Sure, I've gone through losing more than 80% of my wealth multiple times by being 100% in BTC, so I got used to that already. At the same time it stresses my friends out a lot. I'm expecting to lose more than 50% of my wealth, but at this point it doesn't really change my life style.
E log X strategies are known for Being very volatile.
However, there are two things that take the scariness out of estimating probabilities for me:
- You're often maximising something that looks like a quadratic function. This means you're aiming at a plateau more than a peak: if you make small errors in either direction it doesn't affect growth that much.
- You always have the safe option of underestimating. The E log X strategy forms an "efficient frontier" (to borrow terminology from MPT) of linear combinations from the risk-free rate to the full Kelly bet (and even past it into leveraged Kelly strategies.) You can always mix in more of the risk-free rate and get lower growth but at higher safety.
These two properties makes the Kelly criterion very forgiving to estimation. (In contrast to MPT style mean--variance estimations, and other less principled strategies.)
I find both mean variance and Kelly to be very poor in practice due to the dependence on the expected return term. Like, if I knew that, I wouldn't be wasting my time with all this math! (half joking)
Kelly does not depend on the expected return -- it depends on the joint distribution of outcomes. That is a big difference!
Accidentally thinking that "E log X" and "log E X" are the same thing is a common mistake, but Jensen's inequality tells us it can be a costly one.
Of course, your general point still stands: if we only knew the joint distribution of outcomes the battle would be over already.
Do you have examples of how that would be used in real life decisionmaking?
One simple example is buying 2X S&P index ETF instead of 1x. There was a great article about the Kelly optimal S&P allocation, and with all the fees included it's about 2x. Of course there's increased execution risk for the ETF itself, which needs to be estimated.
Another thing where I may look stupid from outside is that I started to take some loan against my BTC and use that to finance my lifestyle, as currently (under $100k BTC price) my estimate of the Kelly optimal BTC allocation is more than 1. This is of course a personal estimate, I don't suggest other people to do the same thing, and again there's a lot of execution risk, so I do this only with a part of my portfolio.
I have an old blog post about the subject: https://cryptm.org/posts/2019/10/04/vol.html
Optimal over my time period was 2.99x, but the expense ratio was not accounted for.
For people who earn a wage and don't just make money by investing, the Kelly Criterion can't be applied in its basic form, since it means your capital gain has both constant and linear components, instead of just being linear as the formula assumes, which complicates matters a lot.

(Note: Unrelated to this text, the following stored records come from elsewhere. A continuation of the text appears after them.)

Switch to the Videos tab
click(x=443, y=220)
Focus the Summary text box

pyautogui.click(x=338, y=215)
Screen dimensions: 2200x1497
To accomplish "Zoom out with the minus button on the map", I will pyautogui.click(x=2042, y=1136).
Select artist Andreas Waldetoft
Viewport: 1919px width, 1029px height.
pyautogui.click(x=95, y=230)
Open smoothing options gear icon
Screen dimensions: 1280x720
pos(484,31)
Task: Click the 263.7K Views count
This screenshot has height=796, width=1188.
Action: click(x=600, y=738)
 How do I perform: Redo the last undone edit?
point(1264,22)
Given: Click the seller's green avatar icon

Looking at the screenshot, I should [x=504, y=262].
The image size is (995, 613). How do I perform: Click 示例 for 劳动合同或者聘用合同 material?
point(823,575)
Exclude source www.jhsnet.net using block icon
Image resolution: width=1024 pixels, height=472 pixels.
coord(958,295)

Plus for low probability high reward bets you have the additional complication that you probably can't make them often enough to get a decent chance of hitting the jackpot.
For people who expect to have stable earnings with the current interest rates being below the real inflation the Kelly optimal strategy is to be in debt use it to finance investments (of course this works only if the future earnings are really stable).
As a business example startups are starting to apply for loans against their future subscription earnings to reinvest in their companies. Debt against your salary is the personal version of the same strategy.